Blending backgrounds in Electrical and Computer Engineering (with a focus on Telecommunication) and Rehabilitation Counseling, Samant Raja brings in over nine years of experience promoting the social and economic inclusion of people with disabilities focusing on assistive and accessible technology service delivery, breaking workplace barriers, and technology use for successful employment outcomes. Until recently, Deepti Samant Raja was the Director of International Programs and a senior researcher at the Burton Blatt Institute at Syracuse University.

She is a lead researcher and involved in project management for the Center on Effective Rehabilitation Technology service delivery, a $2.5million, multi-organizational center, that focuses on identifying and analyzing effective models of technology service delivery for successful employment outcomes for persons with disabilities. She is working as a policy researcher for the Office of Disability Employment Policy (ODEP)-funded Accessible Technology Action Center with a focus on offering recommendations for internal policies and external practices that strengthen ODEP’s work in supporting multiple stakeholders to improve the work experiences of persons with disabilities through accessible technologies. She has participated in instrument design, data collection, and data analysis on multiple BBI research projects, including employer case studies funded by the US Department of Labor. She was a key member of the research team investigating the costs and benefits of technology-based workplace accommodations under the Rehabilitation Engineering Research Center (RERC) on Workplace Accommodations as well as the research consortium that undertook employer case studies funded by the US Department of Labor focusing on employer practices and workplace culture that facilitate the inclusion and productive employment of persons with disabilities. She participated on a Department of Veterans Affairs study investigating effective employer practices, policies, and programs for Veteran employees including those with cognitive and intellectual disabilities.

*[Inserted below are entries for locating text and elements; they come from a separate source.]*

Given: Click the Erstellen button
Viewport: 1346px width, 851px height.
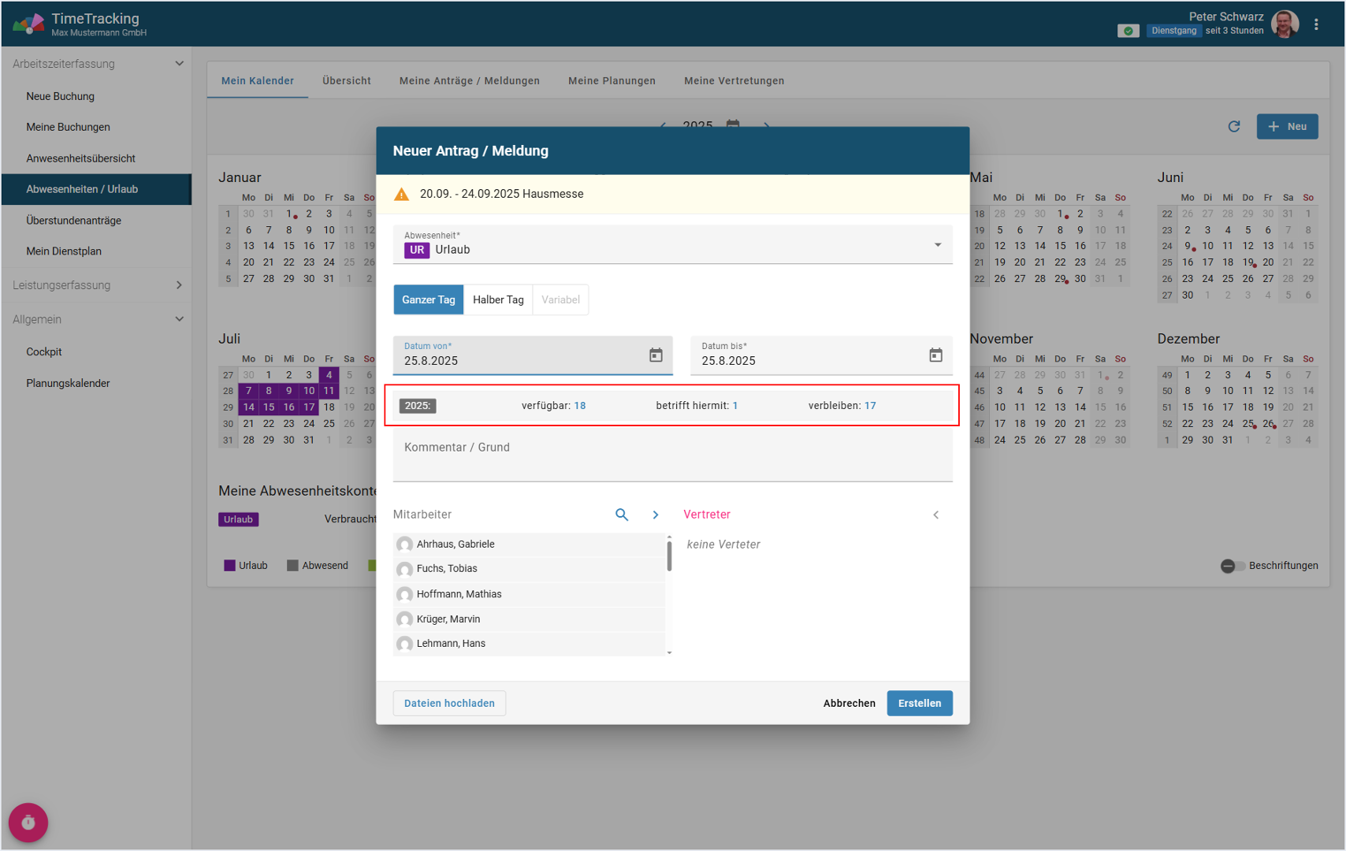Looking at the screenshot, I should pos(919,703).
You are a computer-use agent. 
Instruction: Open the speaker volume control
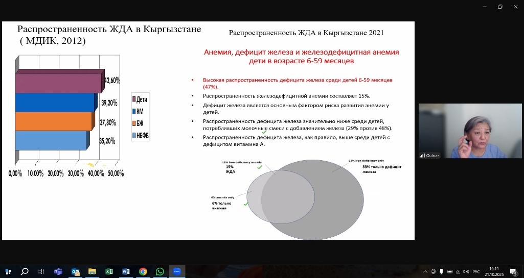click(466, 272)
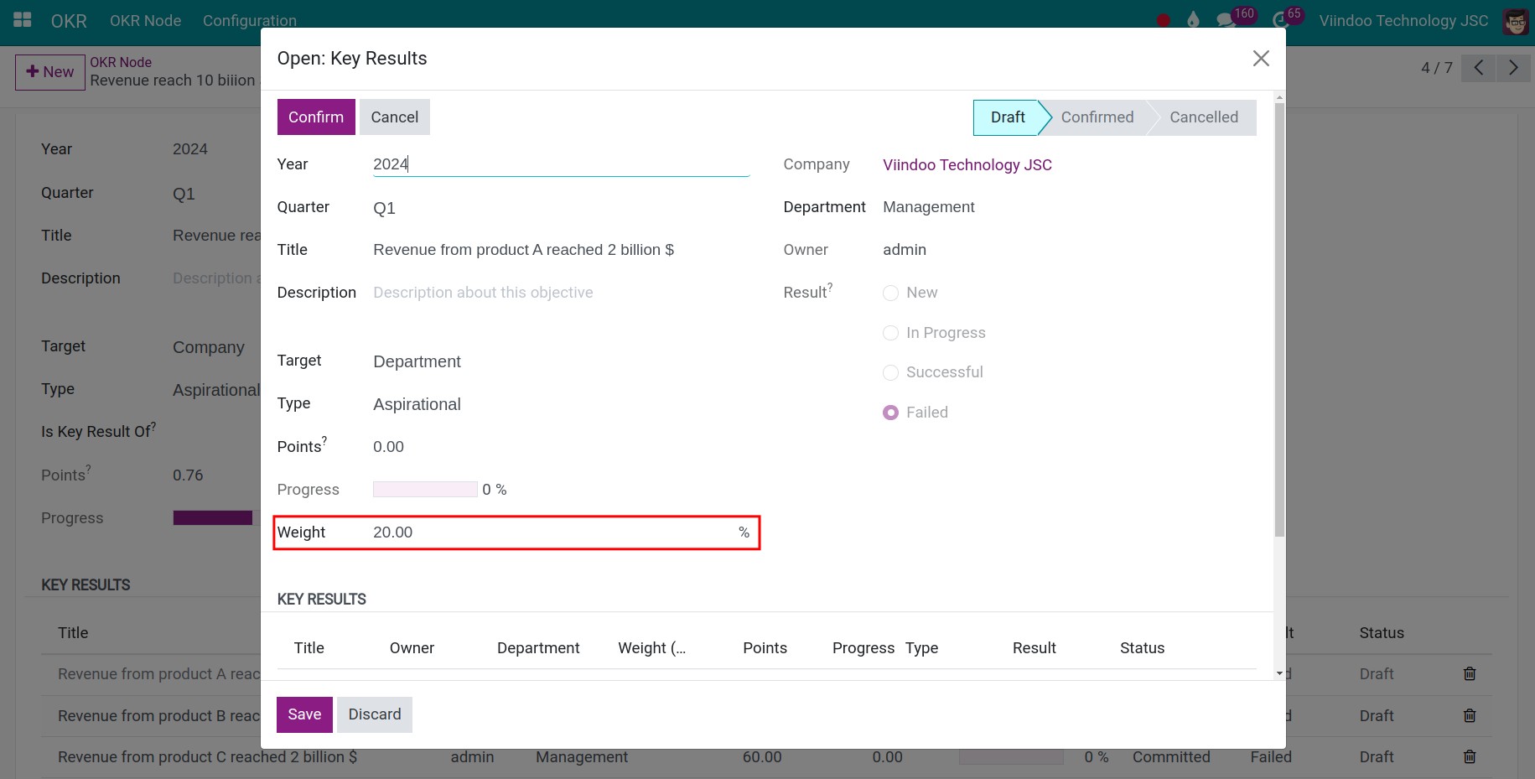This screenshot has height=779, width=1535.
Task: Click the Progress bar showing 0%
Action: tap(425, 489)
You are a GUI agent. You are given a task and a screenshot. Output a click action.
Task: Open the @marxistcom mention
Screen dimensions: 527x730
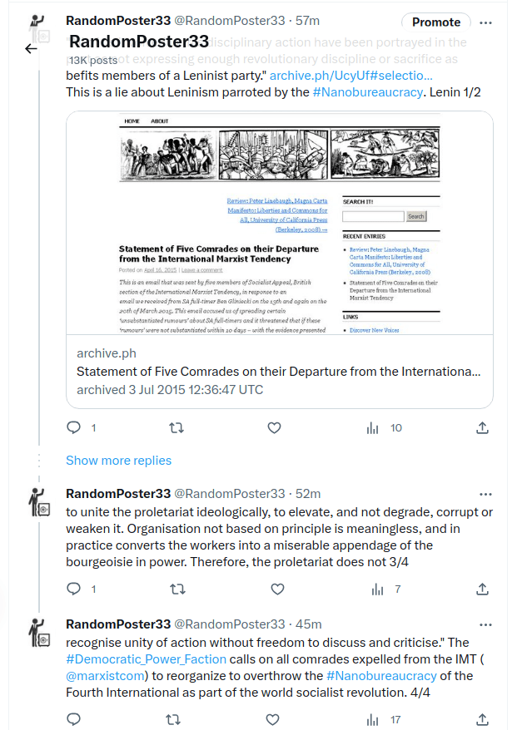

Samant Raja also worked for the Secretariat of the Global Partnership for Disability and Development, where she oversaw capacity building, knowledge creation, and dissemination activities to mainstream disability in development. She coordinated a demonstration project in mainstreaming disability in poverty reduction and other development strategies in Mozambique, and managed a team of consultants working on a study of inclusive disaster management practices in Bangladesh, Indonesia, and the United States.

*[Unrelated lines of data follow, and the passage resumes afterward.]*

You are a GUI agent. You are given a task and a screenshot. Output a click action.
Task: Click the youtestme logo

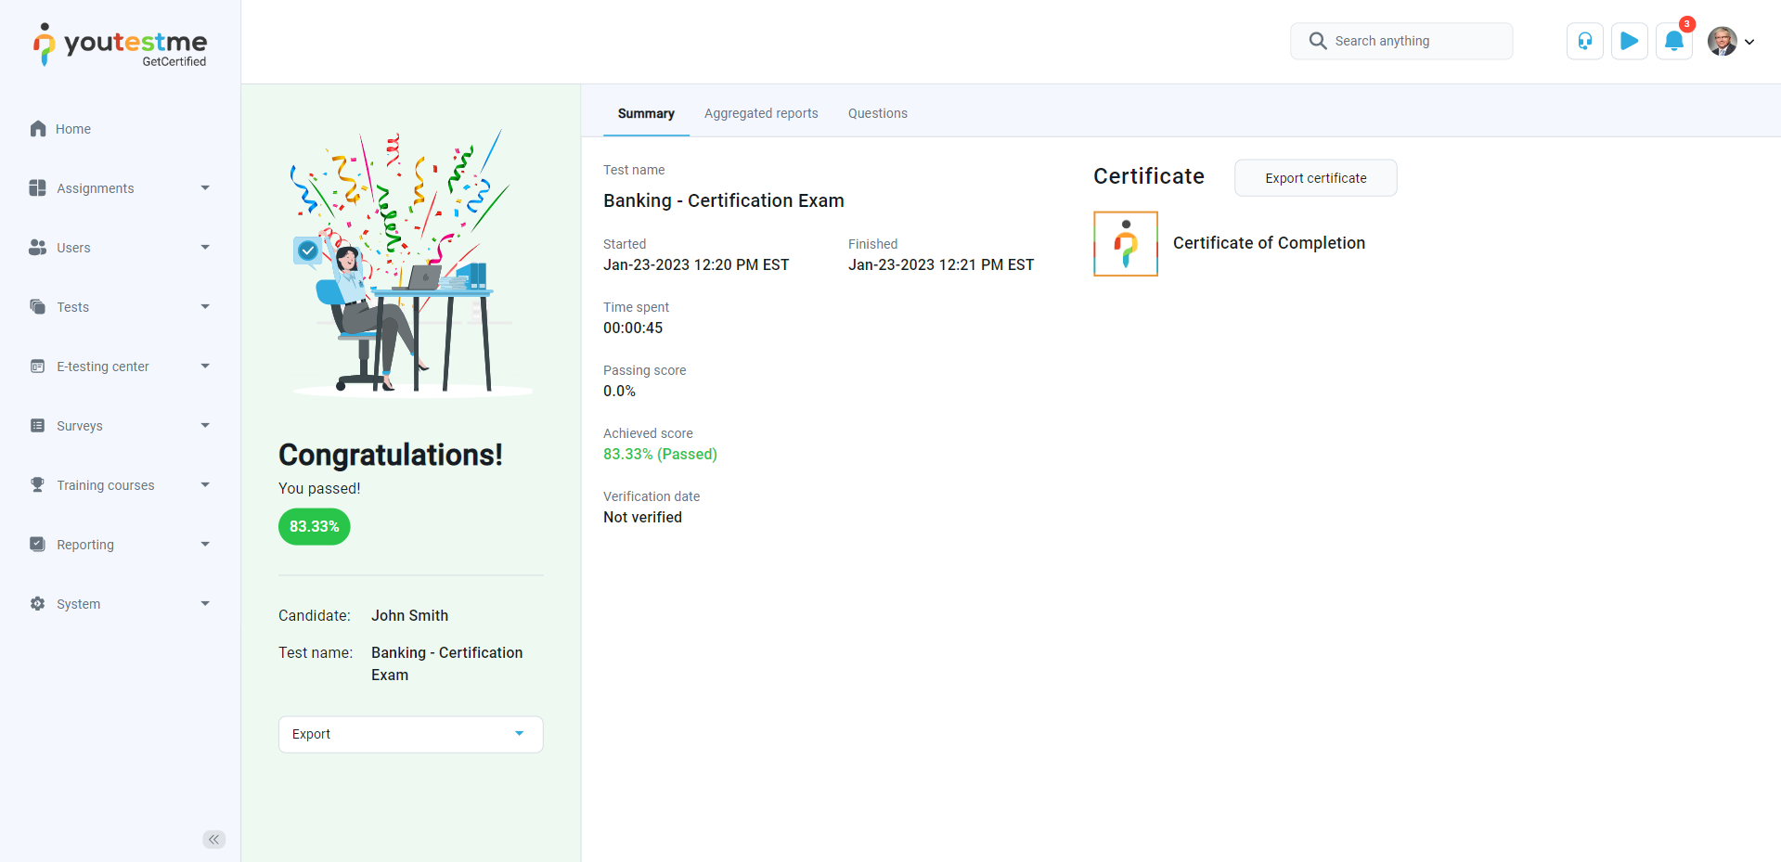coord(121,44)
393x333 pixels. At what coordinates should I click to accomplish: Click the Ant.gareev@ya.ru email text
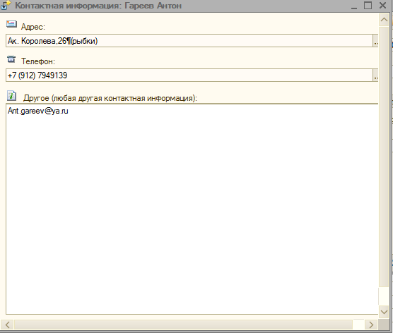tap(38, 111)
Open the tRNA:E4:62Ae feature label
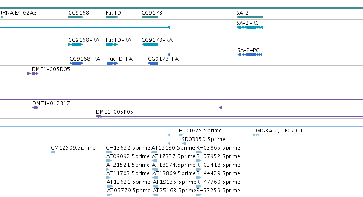 click(18, 12)
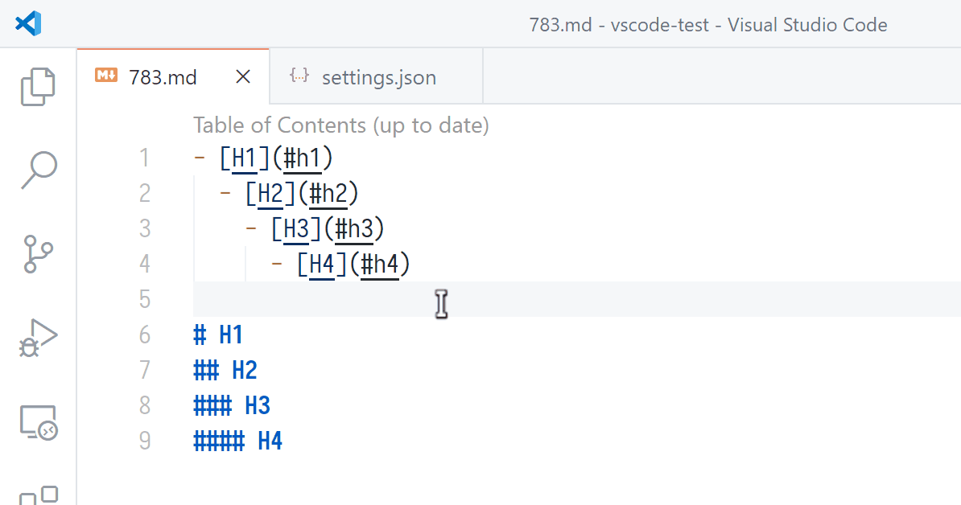The height and width of the screenshot is (505, 961).
Task: Place cursor on the "# H1" heading line
Action: click(219, 335)
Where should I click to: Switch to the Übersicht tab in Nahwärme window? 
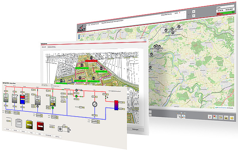pyautogui.click(x=44, y=47)
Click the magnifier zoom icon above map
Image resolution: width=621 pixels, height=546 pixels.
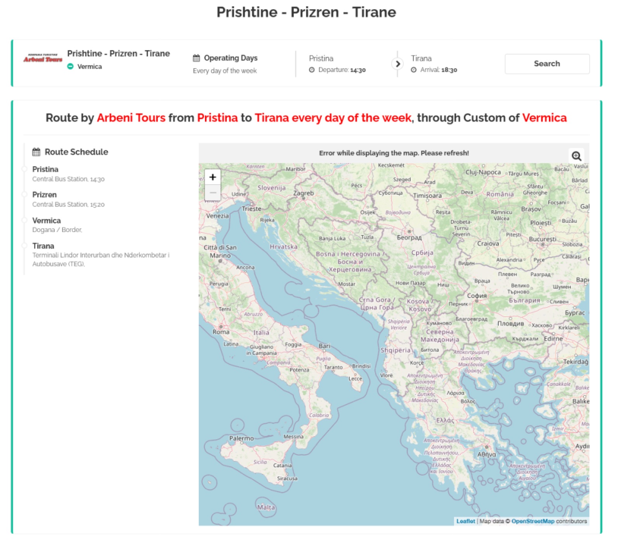coord(576,156)
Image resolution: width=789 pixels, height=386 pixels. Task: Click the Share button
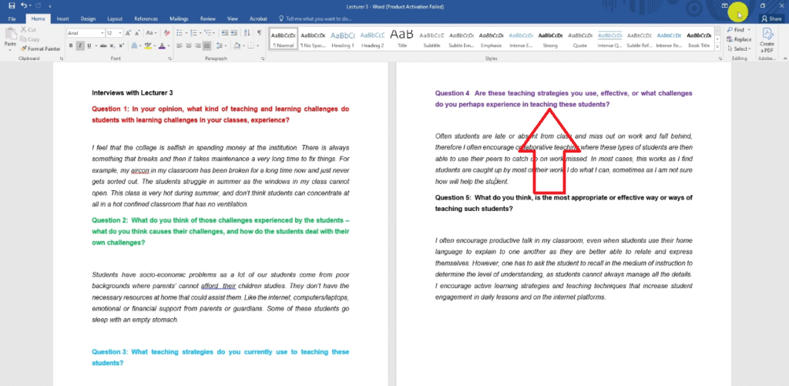pyautogui.click(x=771, y=18)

Samant Raja has published articles and presented on accessible Information and communications technology (ICTs), access to assistive technology, and inclusive employment and effective corporate practices. She serves as an invited member on key international task forces, including the UNICEF Task Force on Assistive Technology and Children with Disabilities, and was as the Co-Chair of the community of practice on Access to Justice for Persons with Disabilities of the World Bank’s Global Forum on Law, Justice and Development in its inaugural year. Samant Raja has a Master of Science in Rehabilitation Counseling, a Master of Science in Electrical Engineering, and a Bachelor’s degree in Telecommunications Engineering.